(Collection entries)
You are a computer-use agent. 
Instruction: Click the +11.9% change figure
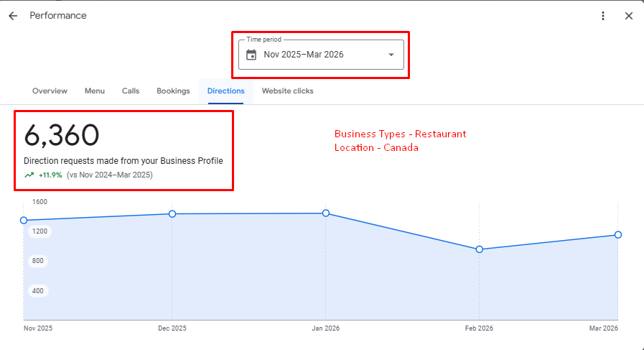[x=50, y=175]
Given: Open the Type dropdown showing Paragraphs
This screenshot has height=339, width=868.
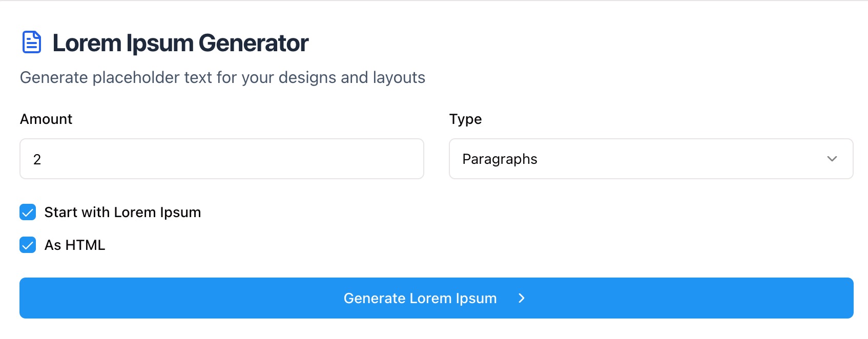Looking at the screenshot, I should coord(651,159).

[Work instruction] Could you restate every entry above word for word, leaving out the pictures?

[Answer to this task]
You are a computer-use agent. 
Instruction: Click the +11.9% change figure
[x=50, y=175]
Given: Open the Type dropdown showing Paragraphs
This screenshot has height=339, width=868.
Looking at the screenshot, I should coord(651,159).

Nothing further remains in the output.